La incertidumbre que nos ha dado la libertad es, paradójicamente, la génesis de buena parte de este malestar que nos invade. Tenemos tanta conciencia de las facultades que la vida nos debería ofrecer, tenemos tanta información sobre los bienes a los cuales podríamos acceder, tenemos tanta noción de cómo nuestros ídolos culturales viven; a través de las redes sociales podemos conocer por dentro las casas de nuestros jefes, los lugares donde toman sus vacaciones nuestros compañeros de trabajo, tenemos tantas expectativas sobre lo que podríamos alcanzar si la vida fuera «justa» con cada uno de nosotros, que hemos terminado llenándonos de ansiedad y angustia por no obtener de manera expedita y rectilínea posible nuestros deseos y anhelos. Hemos olvidado que el logro de cualquier sueño requiere necesariamente esfuerzo y rigor. La justicia y la igualdad de oportunidades no nos eximen de los requisitos y deberes que todo proceso de desarrollo personal, académico o laboral conlleva. Para muchos el choque entre sus sueños y el camino para alcanzarlos son fuente de frustración permanente.

Al analizar la pregunta recurrente y quizá inevitable de por qué para otros la vida es tan fácil, descubrimos que esta posición contiene otra característica de nuestro tiempo: la envidia. Pero como nos avergüenza hacer consciente este sentimiento, lo maquillamos como malestar.
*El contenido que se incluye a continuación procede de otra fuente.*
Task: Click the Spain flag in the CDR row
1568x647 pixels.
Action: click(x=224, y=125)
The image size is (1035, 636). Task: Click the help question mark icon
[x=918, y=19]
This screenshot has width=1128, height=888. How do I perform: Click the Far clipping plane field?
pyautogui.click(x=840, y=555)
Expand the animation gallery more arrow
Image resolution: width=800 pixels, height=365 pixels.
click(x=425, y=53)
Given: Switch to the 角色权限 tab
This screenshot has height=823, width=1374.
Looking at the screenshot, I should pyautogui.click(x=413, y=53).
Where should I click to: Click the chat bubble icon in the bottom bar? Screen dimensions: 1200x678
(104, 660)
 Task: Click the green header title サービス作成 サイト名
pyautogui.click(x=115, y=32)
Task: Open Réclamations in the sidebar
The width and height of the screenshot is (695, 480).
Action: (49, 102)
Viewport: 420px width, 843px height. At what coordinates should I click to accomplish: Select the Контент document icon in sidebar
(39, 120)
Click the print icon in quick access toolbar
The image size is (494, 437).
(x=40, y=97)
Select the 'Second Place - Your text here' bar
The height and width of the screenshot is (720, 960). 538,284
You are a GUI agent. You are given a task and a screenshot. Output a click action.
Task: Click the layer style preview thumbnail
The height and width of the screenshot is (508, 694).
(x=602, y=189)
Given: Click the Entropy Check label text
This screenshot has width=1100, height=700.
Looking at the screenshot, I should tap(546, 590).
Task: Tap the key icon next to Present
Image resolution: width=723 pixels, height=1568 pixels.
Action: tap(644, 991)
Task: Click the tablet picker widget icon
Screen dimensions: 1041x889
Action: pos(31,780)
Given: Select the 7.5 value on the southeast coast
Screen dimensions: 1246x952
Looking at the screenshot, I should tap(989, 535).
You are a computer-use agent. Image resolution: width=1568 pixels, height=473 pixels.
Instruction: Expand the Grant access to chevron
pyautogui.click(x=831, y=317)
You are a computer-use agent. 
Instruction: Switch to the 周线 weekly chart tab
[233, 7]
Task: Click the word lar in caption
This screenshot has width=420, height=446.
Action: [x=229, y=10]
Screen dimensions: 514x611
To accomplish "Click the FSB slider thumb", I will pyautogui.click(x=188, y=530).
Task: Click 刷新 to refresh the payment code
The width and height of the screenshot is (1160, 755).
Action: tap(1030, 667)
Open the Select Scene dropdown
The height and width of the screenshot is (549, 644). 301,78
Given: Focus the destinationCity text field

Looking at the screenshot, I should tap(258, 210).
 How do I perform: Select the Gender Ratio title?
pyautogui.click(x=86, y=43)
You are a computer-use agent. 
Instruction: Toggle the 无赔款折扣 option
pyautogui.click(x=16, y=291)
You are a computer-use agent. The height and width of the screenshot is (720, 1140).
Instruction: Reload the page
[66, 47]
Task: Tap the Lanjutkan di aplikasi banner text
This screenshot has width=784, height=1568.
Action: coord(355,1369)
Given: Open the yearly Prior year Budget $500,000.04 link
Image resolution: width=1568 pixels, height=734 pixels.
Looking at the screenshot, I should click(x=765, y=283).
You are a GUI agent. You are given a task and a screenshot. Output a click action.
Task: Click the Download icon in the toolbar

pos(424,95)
Envidiamos la belleza, la inteligencia, la «cuna», las habilidades y la popularidad de los otros con la misma lógica que un niño que espera que todos sus deseos sean cumplidos. «La vida me debe dar por el solo hecho de que yo lo demando». Esta idea es tan pueril como la del usuario de WhatsApp que cree que su mensaje debe ser contestado con la rapidez y la diligencia que él espera.

El malestar social que existe hoy es el resultado del progreso económico y es la comprobación empírica de que este no es suficiente para darle sentido a nuestras vidas. Ya no basta con tener un menú lleno de posibilidades teóricas, no es suficiente la promesa. «Lo quiero todo y lo quiero ahora», cantaba Freddie Mercury en los ochenta. A partir de entonces, con la caída de los socialismos reales, la explosión e invasión que ha hecho la tecnología en nuestras vidas se ha instalado el deseo con sus fauces abiertas. Nos hemos transformado en consumidores que desean no desear, pero no pueden dejar de hacerlo; el bienestar económico nos ha hecho adictos.

Eros nos supera.

1 Frase que alude a «Es la economía, estúpido», creada por James Carville, asesor político de la campaña presidencial de Bill Clinton, como recordatorio interno para el equipo, llegó a convertirse en el eslogan con que Clinton derrotó a George H. W. Bush en 1992.